Exploring Interpretability for Visual Prompt Tuning with Hierarchical Concepts
This addresses the problem of AI reliability and knowledge discovery for users of visual foundation models, though it is incremental as it builds on existing prompt tuning methods.
The paper tackled the lack of interpretability in visual prompt tuning by proposing Interpretable Visual Prompt Tuning (IVPT), which links prompts to hierarchical concept prototypes, resulting in superior interpretability and performance on fine-grained classification benchmarks.
Visual prompt tuning offers significant advantages for adapting pre-trained visual foundation models to specific tasks. However, current research provides limited insight into the interpretability of this approach, which is essential for enhancing AI reliability and enabling AI-driven knowledge discovery.
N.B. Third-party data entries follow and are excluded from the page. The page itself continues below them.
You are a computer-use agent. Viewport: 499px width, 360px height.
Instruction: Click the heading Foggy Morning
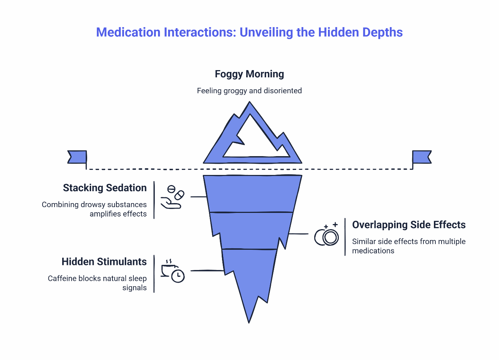(x=249, y=74)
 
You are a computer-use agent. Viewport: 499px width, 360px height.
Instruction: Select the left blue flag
(x=77, y=157)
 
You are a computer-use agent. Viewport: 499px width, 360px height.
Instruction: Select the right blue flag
(x=422, y=157)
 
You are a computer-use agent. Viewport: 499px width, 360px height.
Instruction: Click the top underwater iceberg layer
(x=252, y=193)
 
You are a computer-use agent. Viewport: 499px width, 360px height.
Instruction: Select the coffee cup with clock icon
(x=172, y=271)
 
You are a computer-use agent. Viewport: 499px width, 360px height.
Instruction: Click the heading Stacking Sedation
(x=105, y=188)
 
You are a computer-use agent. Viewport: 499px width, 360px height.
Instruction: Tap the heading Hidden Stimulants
(x=104, y=262)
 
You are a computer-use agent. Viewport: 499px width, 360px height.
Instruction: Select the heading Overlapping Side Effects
(x=409, y=225)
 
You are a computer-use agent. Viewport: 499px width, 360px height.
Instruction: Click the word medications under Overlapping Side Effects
(x=373, y=251)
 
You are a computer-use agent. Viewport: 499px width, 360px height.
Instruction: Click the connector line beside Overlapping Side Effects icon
(x=299, y=234)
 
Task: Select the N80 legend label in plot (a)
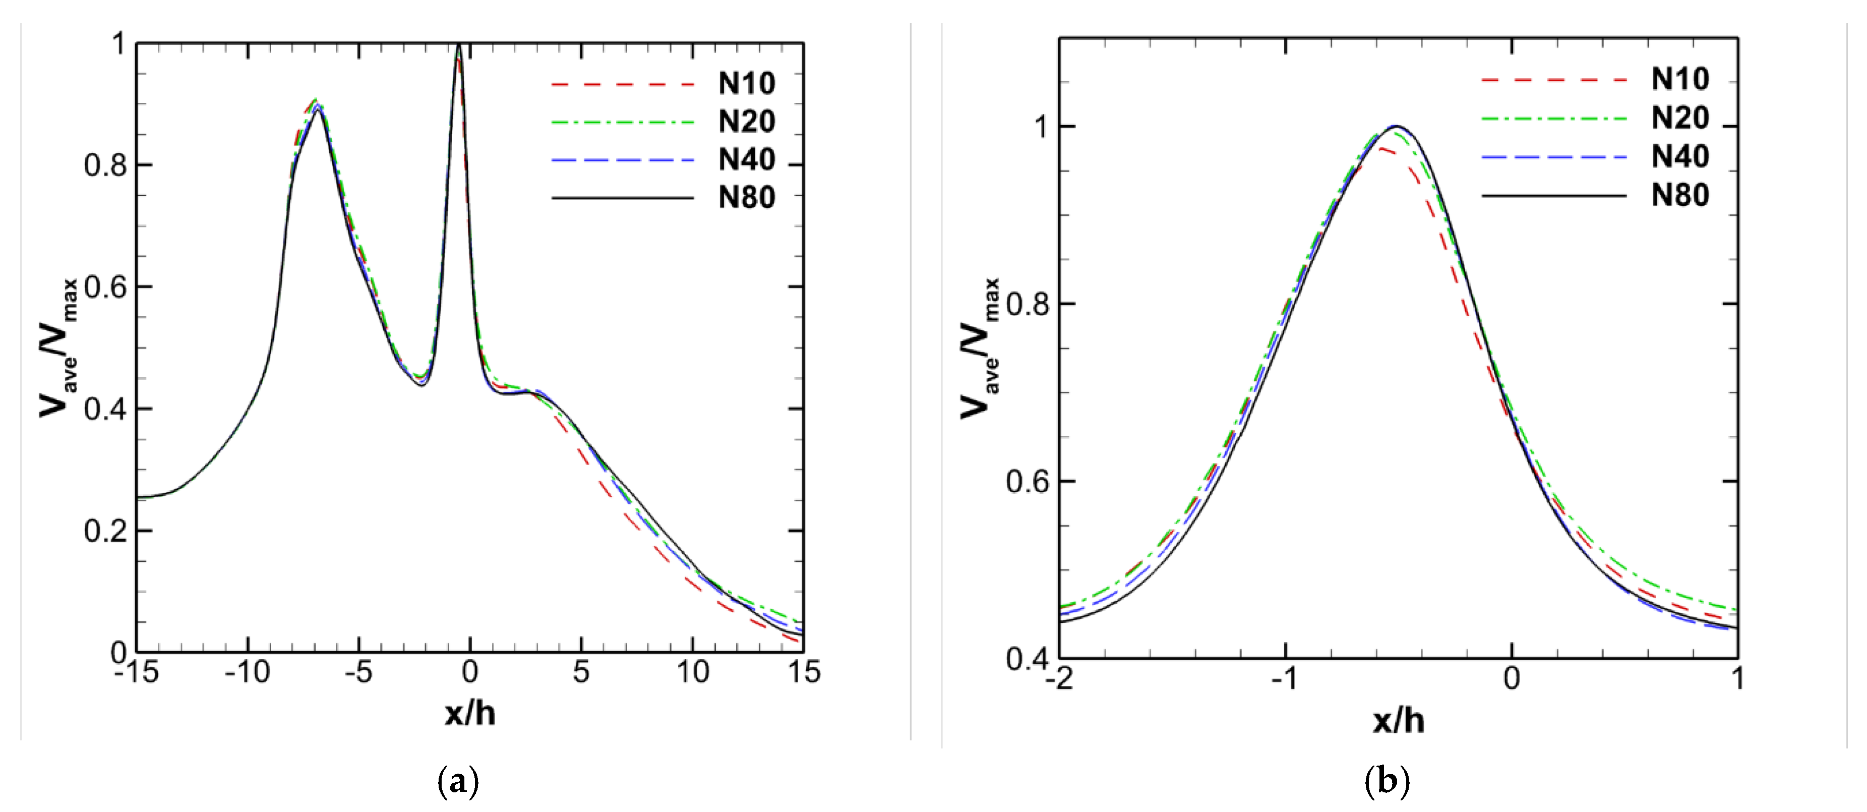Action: point(747,197)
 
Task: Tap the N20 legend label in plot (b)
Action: point(1680,118)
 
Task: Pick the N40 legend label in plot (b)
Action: point(1680,156)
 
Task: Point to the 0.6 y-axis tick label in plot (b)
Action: point(1027,481)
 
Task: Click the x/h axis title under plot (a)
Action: point(470,714)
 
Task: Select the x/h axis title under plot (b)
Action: point(1398,721)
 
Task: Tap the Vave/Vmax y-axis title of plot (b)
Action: point(980,348)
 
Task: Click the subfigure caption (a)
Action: point(459,782)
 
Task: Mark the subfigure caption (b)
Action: point(1387,782)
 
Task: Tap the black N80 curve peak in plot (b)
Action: point(1397,126)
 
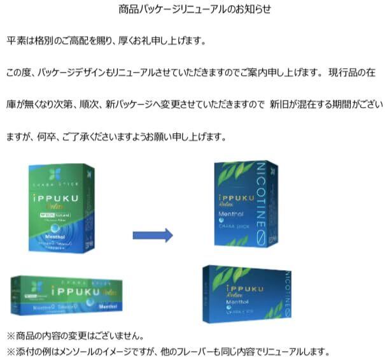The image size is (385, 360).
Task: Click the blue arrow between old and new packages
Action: (x=152, y=235)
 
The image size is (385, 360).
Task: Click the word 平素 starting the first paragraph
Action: (x=15, y=41)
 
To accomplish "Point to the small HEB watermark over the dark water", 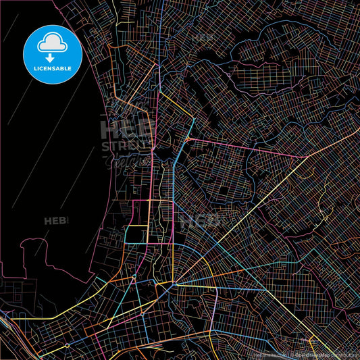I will (x=56, y=221).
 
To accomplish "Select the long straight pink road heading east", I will (x=243, y=147).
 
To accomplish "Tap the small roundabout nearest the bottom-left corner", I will (x=68, y=345).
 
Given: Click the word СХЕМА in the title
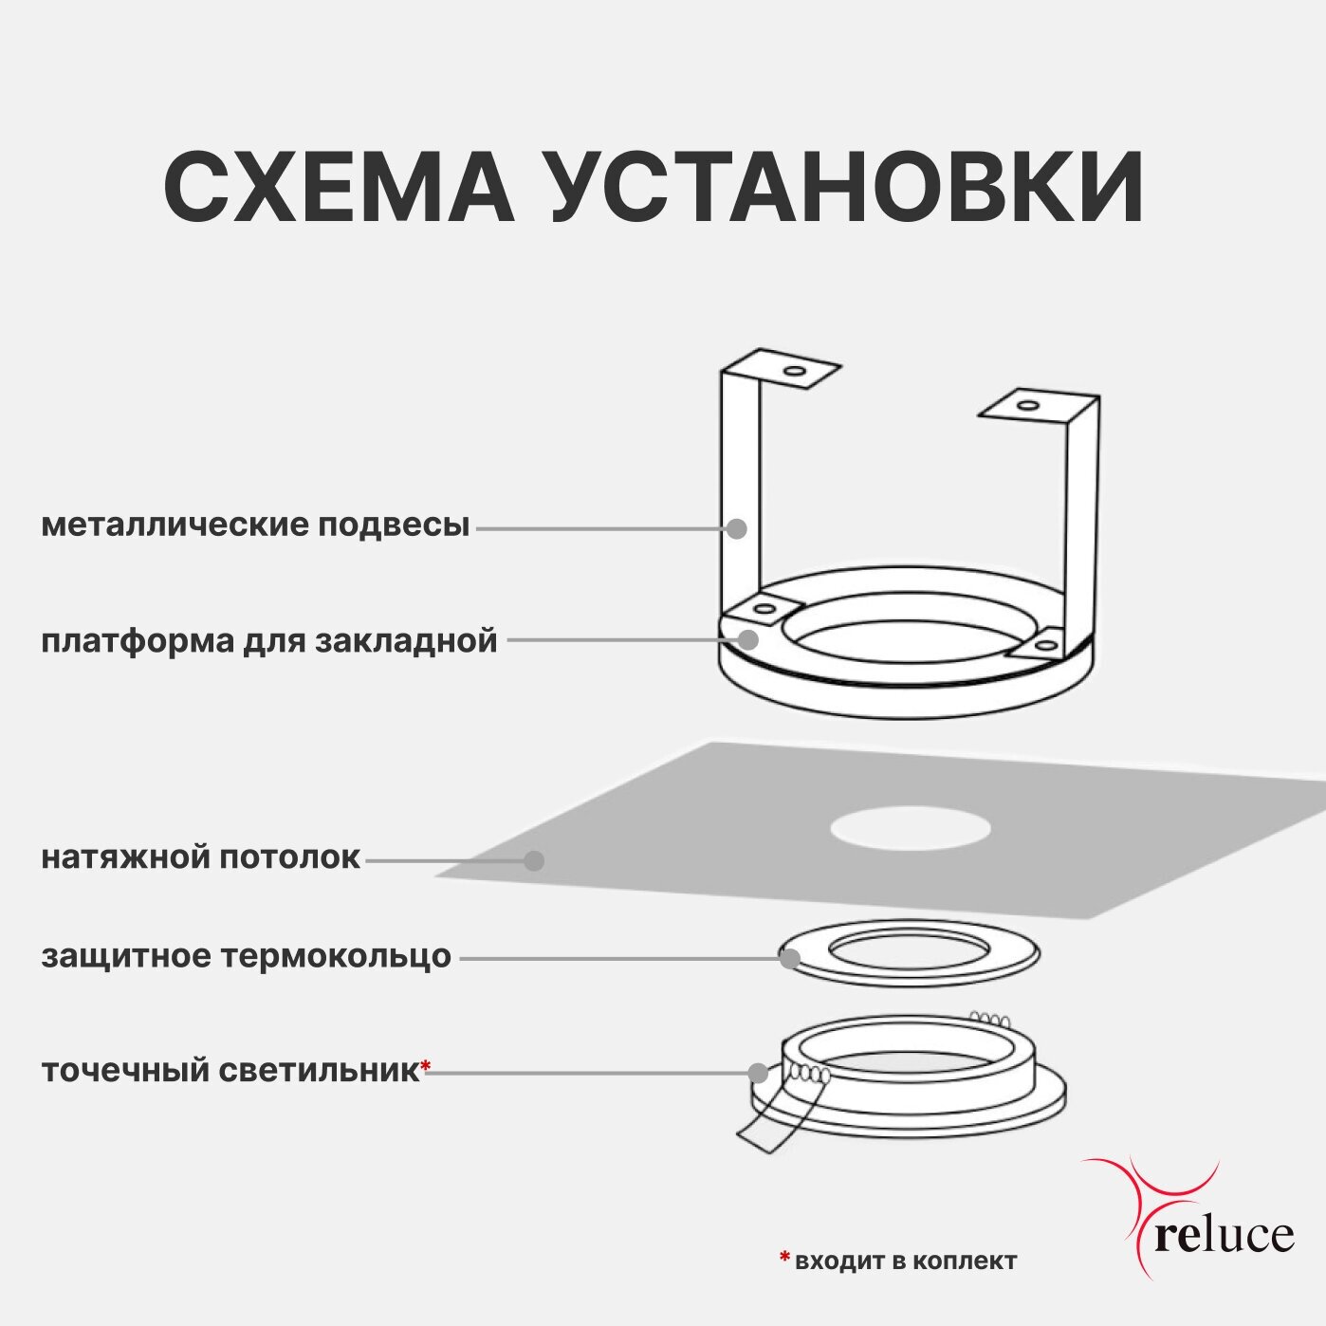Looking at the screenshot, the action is (x=339, y=187).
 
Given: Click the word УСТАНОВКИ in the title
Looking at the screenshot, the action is (x=846, y=187).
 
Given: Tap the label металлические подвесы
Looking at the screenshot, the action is (x=255, y=525).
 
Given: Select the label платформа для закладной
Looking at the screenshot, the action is (x=269, y=640).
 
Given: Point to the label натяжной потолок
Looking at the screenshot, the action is (x=201, y=857).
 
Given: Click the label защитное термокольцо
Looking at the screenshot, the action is (x=247, y=956).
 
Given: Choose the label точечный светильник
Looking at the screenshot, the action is (x=230, y=1071).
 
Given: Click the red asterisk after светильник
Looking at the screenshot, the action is (x=426, y=1067).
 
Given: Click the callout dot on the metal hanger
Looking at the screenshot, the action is (x=737, y=528).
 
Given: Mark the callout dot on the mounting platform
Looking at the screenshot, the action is (x=748, y=639).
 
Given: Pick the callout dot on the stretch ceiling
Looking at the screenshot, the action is (x=534, y=860).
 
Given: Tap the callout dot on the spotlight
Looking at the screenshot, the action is (x=758, y=1073).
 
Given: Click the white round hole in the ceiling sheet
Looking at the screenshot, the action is (x=911, y=828).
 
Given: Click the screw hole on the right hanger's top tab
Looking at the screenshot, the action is (x=1025, y=406).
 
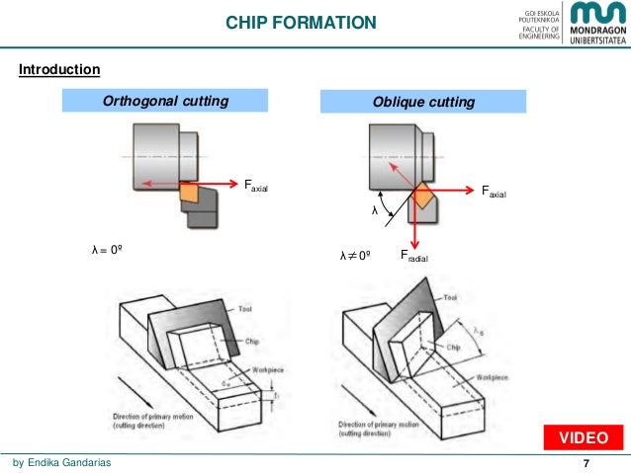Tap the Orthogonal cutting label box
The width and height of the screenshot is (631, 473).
click(166, 102)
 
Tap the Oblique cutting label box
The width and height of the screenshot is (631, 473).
click(423, 103)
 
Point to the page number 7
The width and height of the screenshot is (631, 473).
click(586, 464)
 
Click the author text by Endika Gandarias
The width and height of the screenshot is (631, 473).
click(61, 464)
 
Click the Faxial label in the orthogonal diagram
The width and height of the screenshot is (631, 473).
click(255, 185)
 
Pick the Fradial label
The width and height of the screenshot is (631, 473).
click(414, 256)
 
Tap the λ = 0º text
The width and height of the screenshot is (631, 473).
click(107, 252)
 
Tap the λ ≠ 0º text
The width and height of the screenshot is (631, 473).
click(354, 256)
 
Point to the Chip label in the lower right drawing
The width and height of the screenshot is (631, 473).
click(454, 348)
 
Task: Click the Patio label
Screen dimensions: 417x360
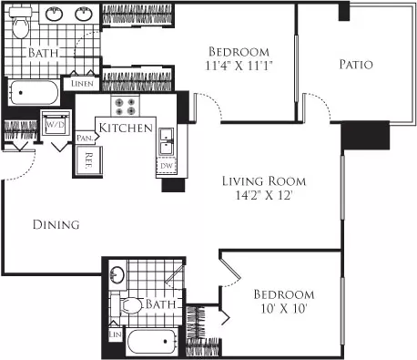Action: coord(356,65)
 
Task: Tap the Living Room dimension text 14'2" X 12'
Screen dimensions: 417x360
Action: coord(264,195)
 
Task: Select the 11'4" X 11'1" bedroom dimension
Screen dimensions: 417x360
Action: coord(239,66)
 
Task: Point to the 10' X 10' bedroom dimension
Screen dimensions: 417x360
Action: coord(284,309)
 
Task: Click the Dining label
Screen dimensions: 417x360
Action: coord(56,224)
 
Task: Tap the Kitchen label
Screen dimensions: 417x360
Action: coord(126,128)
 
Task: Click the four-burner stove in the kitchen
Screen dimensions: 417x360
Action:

In this paper, rather than learning abstract prompt embeddings, we propose the first framework, named Interpretable Visual Prompt Tuning (IVPT), to explore interpretability for visual prompts, by introducing hierarchical concept prototypes. Specifically, visual prompts are linked to human-understandable semantic concepts, represented as a set of category-agnostic prototypes, each corresponding to a specific region of the image. Then, IVPT aggregates features from these regions to generate interpretable prompts, which are structured hierarchically to explain visual prompts at different granularities. Comprehensive qualitative and quantitative evaluations on fine-grained classification benchmarks show its superior interpretability and performance over conventional visual prompt tuning methods and existing interpretable methods.